As a new mom Carrie Linder finds out that her travel first aid kit needs a serious upgrade.
I’m not one of those highly organised, plan ahead kind of gals. I don’t carry bandages and bee sting kits in my handbag “just in case.” In fact, you’ll be lucky if you find a tissue (used) or a throat lozenge (probably used as well).
But now that we have a little one, health and safety have become much more of a reality and a priority in our lives. Especially when traveling. Dealing with a sick or hurt child is not fun. Add to the situation: a long haul flight, a foreign country or a long drive, and your holiday could end up being memorable for all the wrong reasons.Plan ahead!
My first aid kit pre-baby was laughable: one or two crinkled up plasters, some out of date antiseptic and, well, that’s about it. I was in no way prepared to handle anything more serious than a paper cut. Before we set foot out the front door this holiday, my first aid kit
is in serious need of an upgrade. Some items that will come in handy:
• Child paracetamol and syringe or spoon for administering
• Re-hydration fluid
• Travel sickness medicine
• Antibacterial cream
• A sharp pair of tweezers
• Sunscreen and after sun lotion
• First aid manual
This list is not exhaustive; add to it what you think might be useful with your own children in mind, e.g. is your child is prone to ear infections, pack ear drops and ear plugs (also handy to distribute to fed up people around you if your child, like mine, indulges in aeroplane screaming).
Remember to check the expiry dates on any medication you pack from home (speaking to myself here, I have some cough syrups that are more “mature” than the wine in our cellar, and probably more effective at getting a party started too), and if your child is on any medication at the time of your holiday, either take a copy of the repeat prescription with you, or get enough from your doctor before you leave. Traveling to another country?
If you’re taking your kids to a new country, first check what diseases are prevalent in that area. Yellow Fever? Malaria? Those are things you want to know about before you get there. Mozambique in summer? Ah bliss! Sun, sand… mosquitoes... uh, maybe not. It is advisable that you avoid malaria areas with small children as most malaria medication is not suitable for them to take.Can I drink the water?
Regardless of where you go on holiday, do not take it as a given that tap water is safe
for consumption.
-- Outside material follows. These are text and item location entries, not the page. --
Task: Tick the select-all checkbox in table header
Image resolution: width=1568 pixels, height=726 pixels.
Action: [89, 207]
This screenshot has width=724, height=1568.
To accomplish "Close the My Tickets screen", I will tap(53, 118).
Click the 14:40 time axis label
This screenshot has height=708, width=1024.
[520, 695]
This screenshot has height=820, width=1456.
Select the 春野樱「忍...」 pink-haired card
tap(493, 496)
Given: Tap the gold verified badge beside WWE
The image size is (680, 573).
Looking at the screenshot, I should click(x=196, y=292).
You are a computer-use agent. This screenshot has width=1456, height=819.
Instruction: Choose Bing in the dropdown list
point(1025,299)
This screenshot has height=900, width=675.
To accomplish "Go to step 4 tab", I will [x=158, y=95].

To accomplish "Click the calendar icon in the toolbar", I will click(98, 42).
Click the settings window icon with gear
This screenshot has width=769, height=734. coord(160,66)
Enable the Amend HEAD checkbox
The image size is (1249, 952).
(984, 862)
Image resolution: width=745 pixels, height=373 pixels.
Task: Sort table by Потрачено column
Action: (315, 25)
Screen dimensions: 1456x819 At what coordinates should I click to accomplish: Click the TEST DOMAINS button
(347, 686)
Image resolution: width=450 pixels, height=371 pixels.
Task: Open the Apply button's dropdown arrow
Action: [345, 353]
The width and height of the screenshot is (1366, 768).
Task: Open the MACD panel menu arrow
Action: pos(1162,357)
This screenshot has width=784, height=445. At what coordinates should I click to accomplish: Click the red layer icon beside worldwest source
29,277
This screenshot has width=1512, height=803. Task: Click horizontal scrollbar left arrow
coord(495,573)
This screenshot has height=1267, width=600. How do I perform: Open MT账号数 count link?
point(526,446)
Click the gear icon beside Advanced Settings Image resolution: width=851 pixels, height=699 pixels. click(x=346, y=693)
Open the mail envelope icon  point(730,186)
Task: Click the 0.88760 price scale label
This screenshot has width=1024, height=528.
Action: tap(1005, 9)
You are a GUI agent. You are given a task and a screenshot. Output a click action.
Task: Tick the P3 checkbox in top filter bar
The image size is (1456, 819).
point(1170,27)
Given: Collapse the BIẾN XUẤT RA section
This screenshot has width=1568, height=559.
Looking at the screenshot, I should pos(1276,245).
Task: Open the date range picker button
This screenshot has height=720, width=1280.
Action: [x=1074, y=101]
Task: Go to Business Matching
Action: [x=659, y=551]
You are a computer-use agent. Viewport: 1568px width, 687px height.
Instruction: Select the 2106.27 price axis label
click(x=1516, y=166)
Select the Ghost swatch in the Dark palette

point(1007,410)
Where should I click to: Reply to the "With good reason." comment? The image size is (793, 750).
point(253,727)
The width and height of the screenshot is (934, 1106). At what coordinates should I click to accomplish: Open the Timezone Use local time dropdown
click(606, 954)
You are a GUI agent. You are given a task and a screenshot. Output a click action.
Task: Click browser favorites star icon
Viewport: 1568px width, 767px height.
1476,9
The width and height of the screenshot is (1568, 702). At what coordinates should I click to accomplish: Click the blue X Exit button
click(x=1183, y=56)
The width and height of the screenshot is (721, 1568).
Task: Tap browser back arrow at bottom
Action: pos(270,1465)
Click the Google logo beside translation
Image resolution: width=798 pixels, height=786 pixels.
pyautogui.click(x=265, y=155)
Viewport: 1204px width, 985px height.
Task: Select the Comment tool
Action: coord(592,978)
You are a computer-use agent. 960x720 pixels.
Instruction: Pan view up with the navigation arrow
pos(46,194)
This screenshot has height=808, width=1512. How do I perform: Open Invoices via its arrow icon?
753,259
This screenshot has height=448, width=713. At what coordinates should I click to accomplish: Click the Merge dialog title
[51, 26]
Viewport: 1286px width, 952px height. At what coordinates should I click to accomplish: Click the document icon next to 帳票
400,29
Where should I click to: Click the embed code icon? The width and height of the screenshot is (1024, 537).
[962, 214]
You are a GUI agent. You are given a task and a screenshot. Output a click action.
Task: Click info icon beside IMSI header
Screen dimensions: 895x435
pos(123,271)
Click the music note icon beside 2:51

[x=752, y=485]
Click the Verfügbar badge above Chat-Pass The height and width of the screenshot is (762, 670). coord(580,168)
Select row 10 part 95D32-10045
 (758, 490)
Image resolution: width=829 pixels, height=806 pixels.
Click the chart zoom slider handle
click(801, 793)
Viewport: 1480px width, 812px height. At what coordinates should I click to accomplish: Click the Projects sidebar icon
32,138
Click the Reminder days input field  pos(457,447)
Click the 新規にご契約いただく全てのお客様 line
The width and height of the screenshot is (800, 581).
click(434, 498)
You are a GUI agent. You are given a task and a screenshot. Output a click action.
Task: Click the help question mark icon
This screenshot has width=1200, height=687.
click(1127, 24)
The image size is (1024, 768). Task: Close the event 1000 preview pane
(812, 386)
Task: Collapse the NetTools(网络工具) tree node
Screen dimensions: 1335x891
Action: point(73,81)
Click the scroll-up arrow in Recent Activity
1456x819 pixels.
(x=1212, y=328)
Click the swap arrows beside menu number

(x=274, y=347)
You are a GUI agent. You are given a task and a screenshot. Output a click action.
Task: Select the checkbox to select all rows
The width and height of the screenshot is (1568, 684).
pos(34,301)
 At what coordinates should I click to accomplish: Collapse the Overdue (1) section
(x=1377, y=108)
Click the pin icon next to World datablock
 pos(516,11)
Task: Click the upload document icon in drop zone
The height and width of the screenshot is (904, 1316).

It is very common that holiday tummy bugs (and worse!) are as a result of drinking unsanitary tap water, or even just tap water that your child’s system is not used to. To find out if the water is safe, you could ask a local; but if, like me, you’ve experienced something similar to the foul Cairo cramps that once ruined my Egyptian holiday, you’d rather be safe than sorry. Buy plenty of bottled water and get your children to drink and brush their teeth with that instead.What do I do if my child does get sick?
As far as you are able, treat your child yourself (e.g. bring down temperatures as quickly a possible). If you can, take your child to a local doctor or hospital. If you are not able to, or if your grasp of the local language doesn’t extend beyond “another pina colada please,” then it’s a good idea to give your own doctor a call. Describe your child’s symptoms, and act on what he or she advises. Most importantly, a sick child doesn’t have to mean a spoilt holiday. Relax and try to maintain your sense of humour. If your family’s anything like mine, most of your best holiday stories will start with, “Remember that time you puked on me in the car!”
What do you do in preparation for a holiday?